It is well established that where a company is insolvent or
nearing insolvency, the directors must have regard to the interests
of the company's creditors. This is because it is the
creditors' assets (and not the shareholders' assets) that
are under the management of the directors pending the liquidation
or the return to solvency.
The company enters the zone of insolvency when it becomes apparent
that the company will not be able to discharge all of its
liabilities. From that point on, actions of the directors will be
heavily scrutinised. So, directors should take advice at each step
either collectively as a board or individually if there is a lack
of agreement. The priority for directors is to take steps to
preserve the assets of the company and to not incur further
liabilities. Directors should also keep a record of having
considered the options at each stage:
- Suspension
- Liquidation options
- Appointment of a specialist to the board
- Forming an investors' committee
There are a number of offences in the Companies Law in the context of an insolvent company so directors should have these in mind when conducting the business of the company in the twilight zone. These offences include:
- Fraud in anticipation of winding up (s.134)

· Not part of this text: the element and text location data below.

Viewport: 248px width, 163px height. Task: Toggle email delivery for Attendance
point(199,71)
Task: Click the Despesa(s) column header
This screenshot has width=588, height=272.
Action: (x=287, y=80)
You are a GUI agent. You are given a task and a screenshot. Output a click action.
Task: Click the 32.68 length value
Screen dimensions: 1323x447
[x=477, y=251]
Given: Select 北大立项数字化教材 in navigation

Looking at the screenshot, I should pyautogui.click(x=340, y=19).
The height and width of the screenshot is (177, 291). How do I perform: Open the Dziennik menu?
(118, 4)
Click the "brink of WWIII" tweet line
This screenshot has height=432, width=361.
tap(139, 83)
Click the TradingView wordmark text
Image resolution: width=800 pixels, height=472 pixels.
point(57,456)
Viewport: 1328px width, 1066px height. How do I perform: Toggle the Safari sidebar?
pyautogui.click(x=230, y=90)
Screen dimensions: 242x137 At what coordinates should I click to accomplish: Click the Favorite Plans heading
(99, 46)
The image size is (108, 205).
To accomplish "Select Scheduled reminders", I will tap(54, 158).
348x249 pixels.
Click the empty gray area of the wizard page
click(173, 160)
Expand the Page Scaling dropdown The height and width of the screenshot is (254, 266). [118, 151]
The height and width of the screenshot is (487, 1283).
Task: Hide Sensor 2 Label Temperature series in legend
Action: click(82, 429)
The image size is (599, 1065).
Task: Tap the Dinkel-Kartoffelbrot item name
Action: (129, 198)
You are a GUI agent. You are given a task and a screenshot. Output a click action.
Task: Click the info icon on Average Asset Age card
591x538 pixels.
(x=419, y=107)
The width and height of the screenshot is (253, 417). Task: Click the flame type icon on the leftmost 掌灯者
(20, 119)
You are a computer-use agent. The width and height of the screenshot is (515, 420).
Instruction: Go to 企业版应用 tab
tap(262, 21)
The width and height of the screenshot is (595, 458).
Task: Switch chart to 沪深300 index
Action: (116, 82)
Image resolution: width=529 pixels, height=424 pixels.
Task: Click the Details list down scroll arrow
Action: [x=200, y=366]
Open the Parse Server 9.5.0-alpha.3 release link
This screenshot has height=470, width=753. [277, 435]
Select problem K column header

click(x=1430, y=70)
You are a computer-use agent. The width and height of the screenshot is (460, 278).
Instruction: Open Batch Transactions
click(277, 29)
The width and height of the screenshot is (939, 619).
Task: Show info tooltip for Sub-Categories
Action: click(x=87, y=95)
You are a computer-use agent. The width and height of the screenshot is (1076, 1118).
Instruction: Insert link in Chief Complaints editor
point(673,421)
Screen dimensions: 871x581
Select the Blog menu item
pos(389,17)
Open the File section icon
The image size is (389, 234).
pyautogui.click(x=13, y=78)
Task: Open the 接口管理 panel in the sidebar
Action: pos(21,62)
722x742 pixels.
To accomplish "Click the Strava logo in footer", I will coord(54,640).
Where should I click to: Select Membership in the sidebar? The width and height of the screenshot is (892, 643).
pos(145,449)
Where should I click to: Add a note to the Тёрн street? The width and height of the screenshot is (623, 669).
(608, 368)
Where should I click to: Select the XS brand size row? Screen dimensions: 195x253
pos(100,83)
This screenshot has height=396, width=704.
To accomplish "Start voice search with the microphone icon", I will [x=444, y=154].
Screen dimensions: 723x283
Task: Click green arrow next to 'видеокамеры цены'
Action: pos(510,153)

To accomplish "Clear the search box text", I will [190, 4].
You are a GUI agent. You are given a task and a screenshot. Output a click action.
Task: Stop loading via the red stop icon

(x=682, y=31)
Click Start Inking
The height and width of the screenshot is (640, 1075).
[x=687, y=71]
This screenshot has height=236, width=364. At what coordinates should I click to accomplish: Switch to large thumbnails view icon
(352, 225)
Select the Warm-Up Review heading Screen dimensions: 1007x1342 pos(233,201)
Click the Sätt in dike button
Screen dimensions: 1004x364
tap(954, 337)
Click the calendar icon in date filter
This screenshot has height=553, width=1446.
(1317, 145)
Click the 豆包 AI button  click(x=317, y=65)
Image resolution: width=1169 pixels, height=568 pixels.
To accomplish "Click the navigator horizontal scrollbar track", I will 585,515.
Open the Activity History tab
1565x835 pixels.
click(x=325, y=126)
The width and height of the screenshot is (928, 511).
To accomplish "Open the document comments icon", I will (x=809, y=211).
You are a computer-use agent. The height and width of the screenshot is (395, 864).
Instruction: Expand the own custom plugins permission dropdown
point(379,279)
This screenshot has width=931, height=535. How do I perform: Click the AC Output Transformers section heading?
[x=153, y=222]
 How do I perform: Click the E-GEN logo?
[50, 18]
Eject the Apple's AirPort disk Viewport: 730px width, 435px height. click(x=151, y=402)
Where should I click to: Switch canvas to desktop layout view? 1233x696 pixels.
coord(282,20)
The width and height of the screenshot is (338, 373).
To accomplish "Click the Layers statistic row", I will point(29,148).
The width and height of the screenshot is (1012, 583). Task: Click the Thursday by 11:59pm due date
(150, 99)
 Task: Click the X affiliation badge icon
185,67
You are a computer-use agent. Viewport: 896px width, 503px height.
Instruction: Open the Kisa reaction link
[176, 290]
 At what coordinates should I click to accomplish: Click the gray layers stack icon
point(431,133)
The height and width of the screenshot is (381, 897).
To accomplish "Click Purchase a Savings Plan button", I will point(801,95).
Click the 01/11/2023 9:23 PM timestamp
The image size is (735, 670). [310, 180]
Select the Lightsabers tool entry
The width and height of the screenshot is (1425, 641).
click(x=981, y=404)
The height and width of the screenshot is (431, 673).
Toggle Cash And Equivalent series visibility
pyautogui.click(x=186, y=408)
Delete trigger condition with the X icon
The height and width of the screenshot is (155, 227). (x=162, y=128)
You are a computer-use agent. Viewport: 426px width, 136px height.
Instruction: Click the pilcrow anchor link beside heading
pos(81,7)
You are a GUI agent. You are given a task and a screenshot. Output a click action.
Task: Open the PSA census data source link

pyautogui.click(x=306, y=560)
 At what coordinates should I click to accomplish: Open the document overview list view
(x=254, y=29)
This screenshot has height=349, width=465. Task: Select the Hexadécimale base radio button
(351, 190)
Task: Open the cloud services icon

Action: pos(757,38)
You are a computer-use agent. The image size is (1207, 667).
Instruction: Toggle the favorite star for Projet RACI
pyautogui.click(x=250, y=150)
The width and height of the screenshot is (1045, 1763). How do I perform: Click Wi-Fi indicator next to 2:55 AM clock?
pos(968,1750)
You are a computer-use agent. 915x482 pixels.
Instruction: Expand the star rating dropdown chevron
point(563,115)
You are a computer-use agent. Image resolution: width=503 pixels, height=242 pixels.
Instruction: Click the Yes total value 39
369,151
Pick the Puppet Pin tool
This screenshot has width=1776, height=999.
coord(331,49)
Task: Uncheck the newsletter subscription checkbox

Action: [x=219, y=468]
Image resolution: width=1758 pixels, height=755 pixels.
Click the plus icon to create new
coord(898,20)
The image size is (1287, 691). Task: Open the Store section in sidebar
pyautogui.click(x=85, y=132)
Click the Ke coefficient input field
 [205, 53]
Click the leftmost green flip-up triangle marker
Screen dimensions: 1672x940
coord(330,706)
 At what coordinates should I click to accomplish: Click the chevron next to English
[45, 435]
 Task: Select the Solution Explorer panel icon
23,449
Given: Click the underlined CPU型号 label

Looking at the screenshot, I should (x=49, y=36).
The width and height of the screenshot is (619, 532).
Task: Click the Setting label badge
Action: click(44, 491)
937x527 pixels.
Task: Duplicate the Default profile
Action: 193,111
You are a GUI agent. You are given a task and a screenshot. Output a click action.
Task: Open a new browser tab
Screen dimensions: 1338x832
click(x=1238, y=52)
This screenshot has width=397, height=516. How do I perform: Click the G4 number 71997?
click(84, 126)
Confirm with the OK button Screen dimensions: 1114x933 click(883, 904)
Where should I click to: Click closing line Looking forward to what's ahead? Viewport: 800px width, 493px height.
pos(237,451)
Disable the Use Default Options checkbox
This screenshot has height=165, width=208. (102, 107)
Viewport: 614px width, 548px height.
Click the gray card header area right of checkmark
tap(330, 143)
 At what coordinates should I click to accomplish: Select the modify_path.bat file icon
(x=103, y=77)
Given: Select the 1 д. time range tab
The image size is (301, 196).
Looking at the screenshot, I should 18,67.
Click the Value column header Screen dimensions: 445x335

- Transactions in fraud of creditors (s.135)
- Misconduct in winding up (s.136)
- Omitting material information in the company's statement of affairs (s.137)
Directors should also have regard to the requirements of the Companies Law not to wilfully authorise or permit distribution of dividends and not to make payment out of capital for a redemption or purchase of its own shares.
The content of this article is intended to provide a general guide to the subject matter. Specialist advice should be sought about your specific circumstances.